Сунув скрученный в трубку портрет под мышку, я сошел с моста и почти сразу наткнулся на бородатого дядьку, который размеренно крутил над жаровней трдло. Не удержался и купил у него пару завитых в кольца горячих сдобных булок, посыпанных сахарной пудрой и корицей, вернулся к статуе Микеланджело и протянул одну из них слепому рисовальщику.
– До сих пор без ума от сладкого? – усмехнулся художник, принимая угощение.
– Ну да, – подтвердил я и отправился опрашивать потенциальных свидетелей.
Полицейская карточка – универсальная отмычка; этот немудреный документ способен открыть практически любые двери. И одновременно полицейская карточка – это страшное пугало языческих праздников, начисто отбивающее у людей память и желание говорить.
Хочешь узнать от свидетеля что-то полезное – либо запугай его до полусмерти, либо задавай правильные вопросы.
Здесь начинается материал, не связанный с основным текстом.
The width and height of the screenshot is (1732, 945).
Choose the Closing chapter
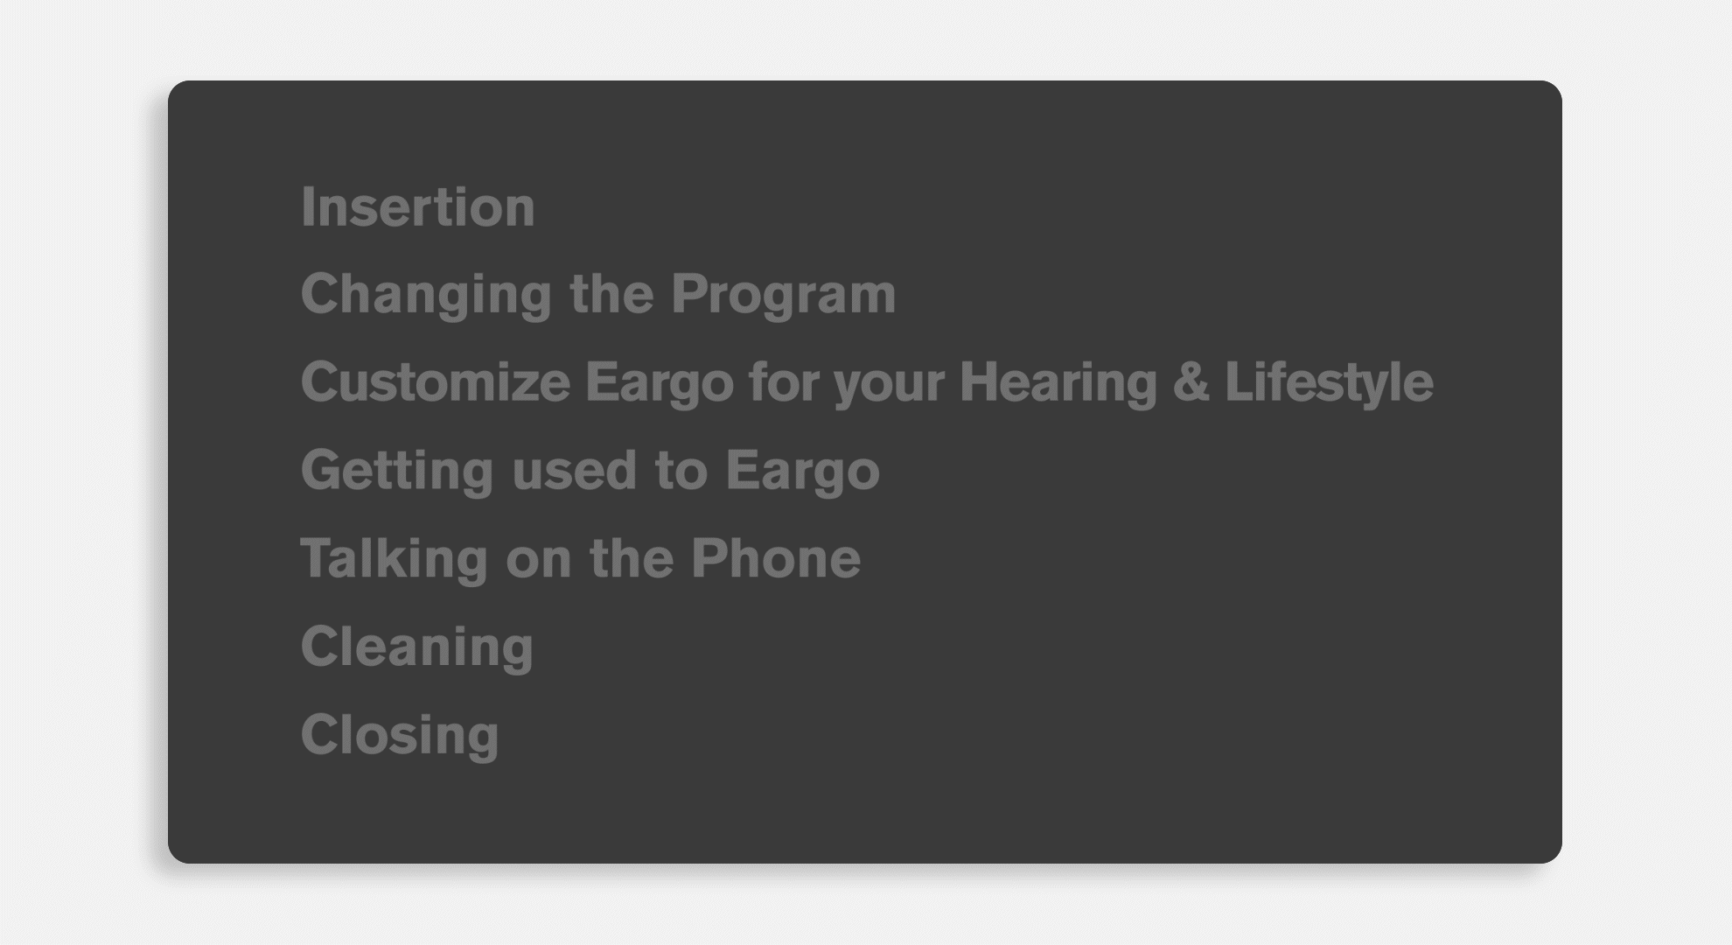point(400,735)

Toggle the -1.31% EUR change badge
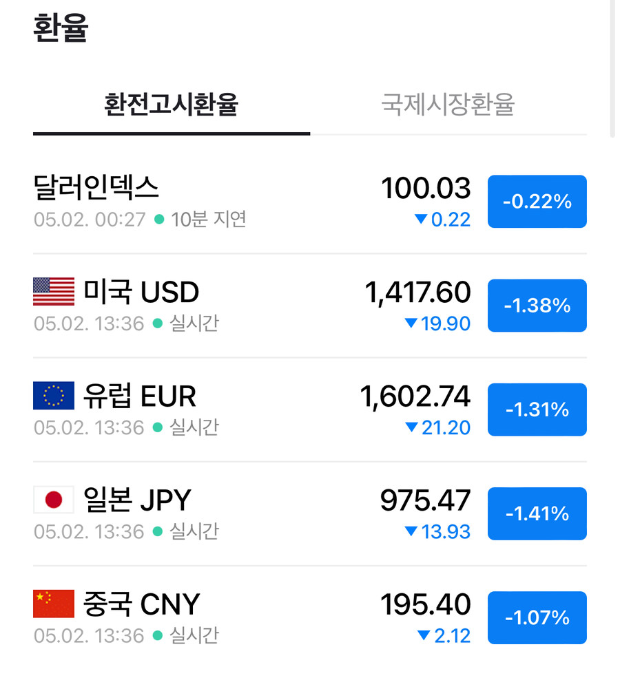[537, 410]
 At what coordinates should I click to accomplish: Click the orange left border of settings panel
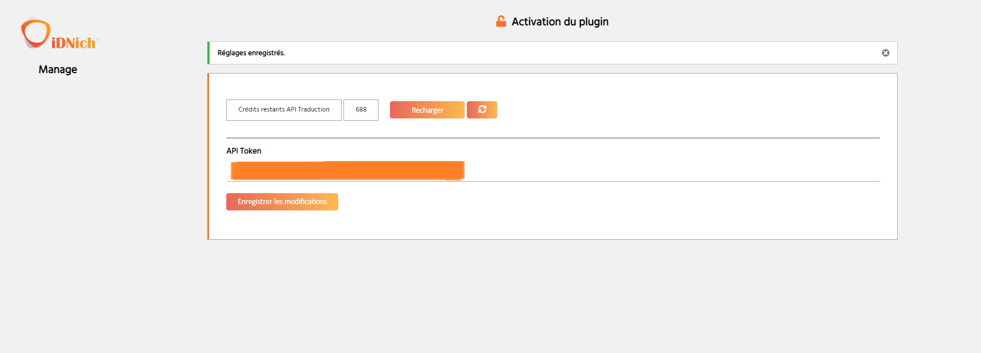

И задавать эти самые правильные вопросы тоже следует правильно. Глупо спрашивать человека, не встречал ли он в гостях у своего ныне покойного знакомого некую личность, если дело было пару месяцев назад, этой самой «личности» он представлен не был, а описание внешности ограничивается парой стандартных фраз.
Другое дело – портрет. Люди зачастую куда более наблюдательны, чем представляется даже им самим. Многим достаточно увидеть человека один-единственный раз, чтобы узнать его при встрече несколько десятилетий спустя, а подавляющее большинство неплохо запоминает лица симпатичных им людей.
Лицо на моем портрете было симпатичным, более того – оно было откровенно красивым, даже несмотря на черные прорехи глаз, но все же никто из потенциальных свидетелей припомнить его не смог. И только когда я уже совсем отчаялся получить подтверждение своей догадки, консьерж в доме выпрыгнувшего в окно танцора вдруг подслеповато сощурился, разглядывая карандашный набросок, и часто-часто закивал.